EXERCISE AIM
Reproduce each record below exactly as written.
:: AVAILABLE DATA
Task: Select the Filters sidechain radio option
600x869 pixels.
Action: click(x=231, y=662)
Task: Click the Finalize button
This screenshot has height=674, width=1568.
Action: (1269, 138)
::::
ANSWER TO THIS EXERCISE
Task: Select the Filters sidechain radio option
600x869 pixels.
Action: click(x=231, y=662)
Task: Click the Finalize button
This screenshot has height=674, width=1568.
Action: (1269, 138)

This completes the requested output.